She used to be a ballet dancer as a primary school pupil at Singapore Chinese Girls School.
But it was only after Bernice Lim switched to bowling at age 11 that she truly found her calling and has left her mark on the international stage.
The 24-year-old kegler no longer has to balance on her toes and perform pirouettes, but she still exudes grace and elegance on the lanes. The only spins now are the ones she deftly applies on her bowling balls.
Lim said: "I never expected to become a national bowler. It came rather out of the blue while I was exploring different sports. Maybe I was a little bored of ballet dancing and doing all the routines."
Despite dabbling in other sports like swimming, gymnastics, karate, floorball, tennis and yoga over the years, bowling remains her passion.
The full-time bowler said: "I think what attracted and kept me in bowling was how unpredictable and challenging the sport is.
"Some people think that it's easy to just throw a ball down the lanes. But you're constantly learning how to adjust and adapt to the different conditions of the lanes and environment."
MAKING IT LOOK EASY
Some people think that it's easy to just throw a ball down the lanes. But you're constantly learning how to adjust and adapt to the different conditions of the lanes and environment.

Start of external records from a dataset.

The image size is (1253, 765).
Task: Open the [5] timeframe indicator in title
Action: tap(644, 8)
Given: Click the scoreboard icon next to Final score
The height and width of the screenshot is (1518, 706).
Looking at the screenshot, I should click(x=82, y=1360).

BERNICE LIM, national bowler, on the finer points of her sport.
The competition also heats up within the national women's team that is stacked with world-class talents - like world champion Shayna Ng and multiple Asian Games medallist Jazreel Tan - and Lim had to prove her worth among them.

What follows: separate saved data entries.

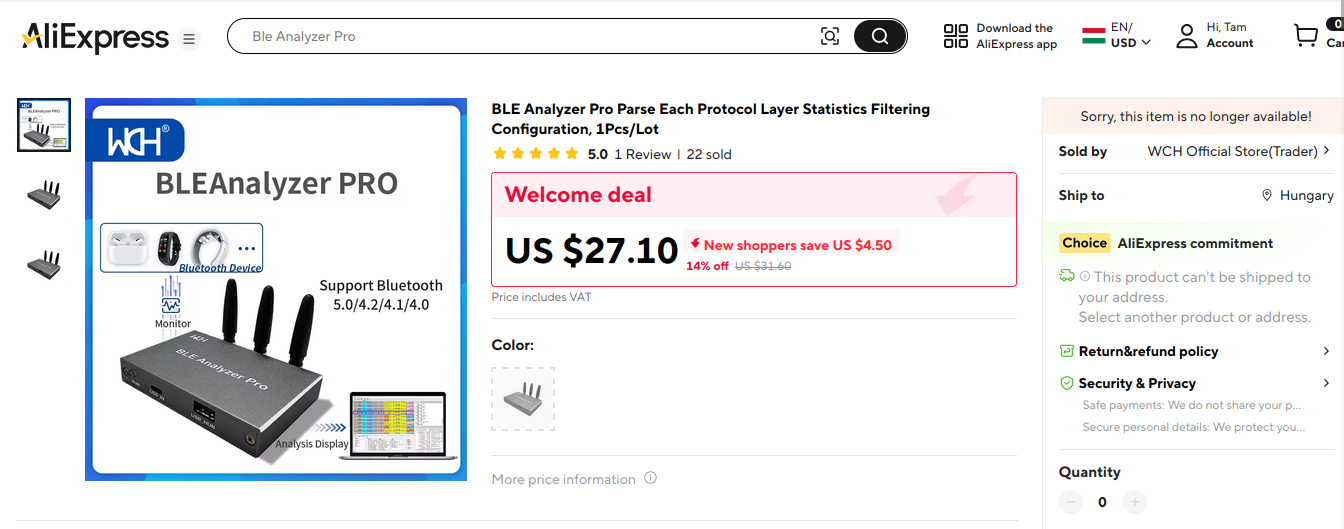Click the Ship to location pin icon

pos(1266,196)
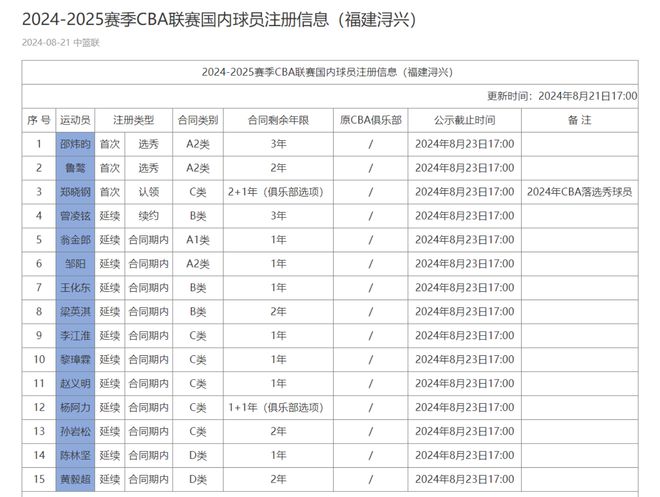Viewport: 660px width, 497px height.
Task: Choose player 王化东 in row 7
Action: point(75,288)
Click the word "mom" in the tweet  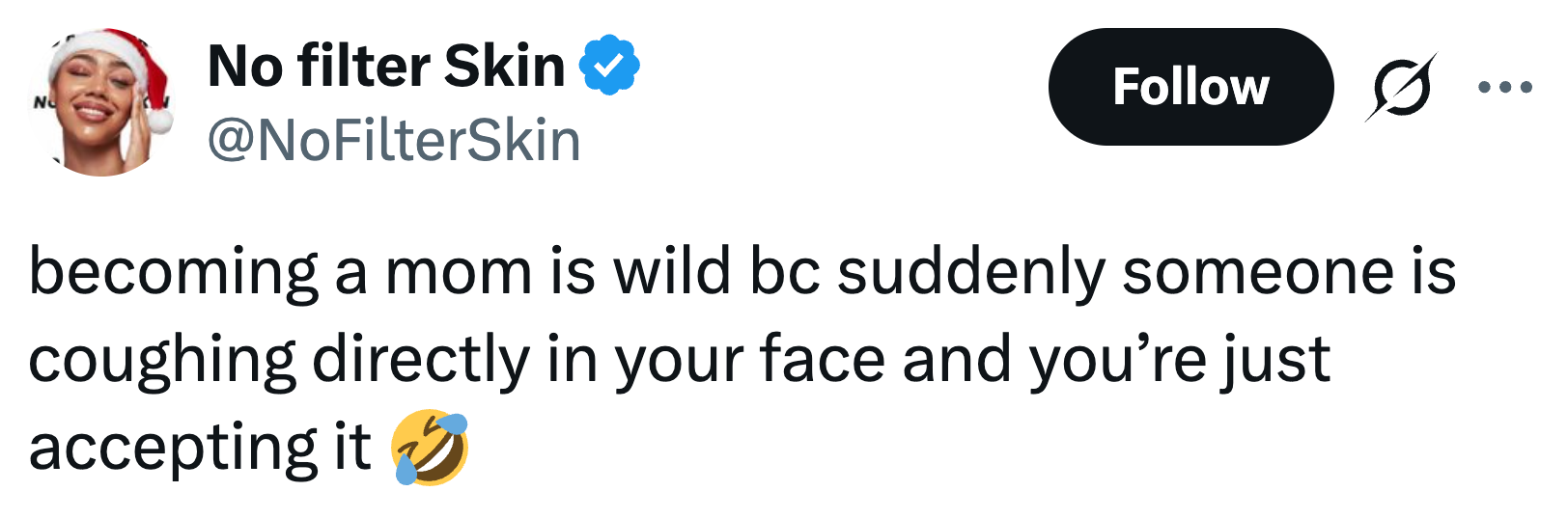pos(459,273)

There have been setbacks. Lim missed out on selection for the six-member women's squad for the 2014 Asiad in Incheon.
Lim said: "I was disappointed to miss out on the Asian Games but it was a wake-up call for me.
"The women's team is very competitive because everyone is so strong. You've got to really fight hard to be in the top six.

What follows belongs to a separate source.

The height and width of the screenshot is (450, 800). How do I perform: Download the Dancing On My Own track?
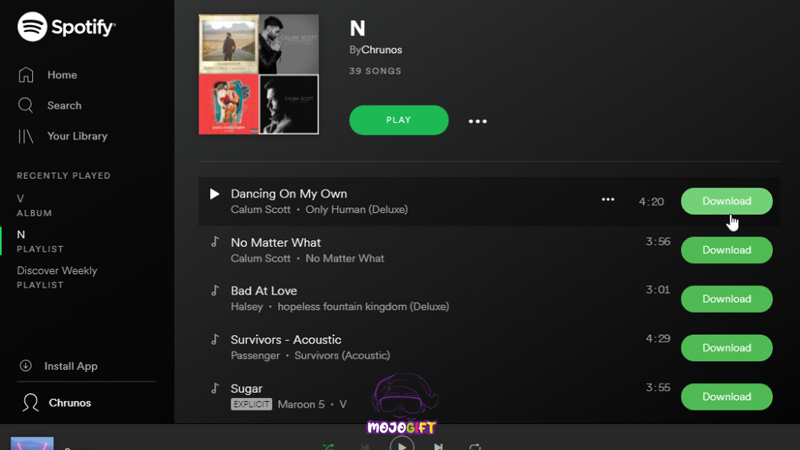pos(727,201)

"There are two ways to look at it. One, there's no point fighting because it's just so competitive.
"But I see it as a challenge because these girls push me to be my best all the time. So I chose to turn the setbacks into a positive motivation for me. I knew I had to step up."
The hard work finally paid off when she became the first Singaporean to win the United States Bowling Congress Queens event in May, the first of the four Majors on the Professional Women's Bowling Association tour.
She demonstrated her ability again at last month's QubicaAMF Bowling World Cup in Shanghai, finishing third among a top-tier field of 63 bowlers.
Her mother, Angela, 53, said of her eldest of three children: "I've seen how she faced setbacks and got frustrated when other bowlers might be progressing faster than her or when she didn't do well at tournaments but she never gives up.
"She puts in a lot of thought to analyse her own game and overcome her weaknesses.
"Even now after she won Queens, she knows that winning cannot be taken for granted and she wants to maintain her performance."
That was Lim's final competition of the year as an injury to her left knee has ruled her out until next year. She is determined to return stronger and maintain her form, all in the hopes of making her Asian Games debut at the next edition in Indonesia in 2018.
Singapore Bowling's technical and executive director Mervyn Foo, who has known and coached Lim since she was a Singapore Sports School student, said: "Bernice has blossomed and matured and it is finally her time. She's persevered and worked hard to prove herself to be one of the top and main bowlers in the team."
Her stock has risen and so has Lim's goals. She said: "Previously, it was more of making it to the national team and being among the best in Singapore. But now, I want to be among the best in the world."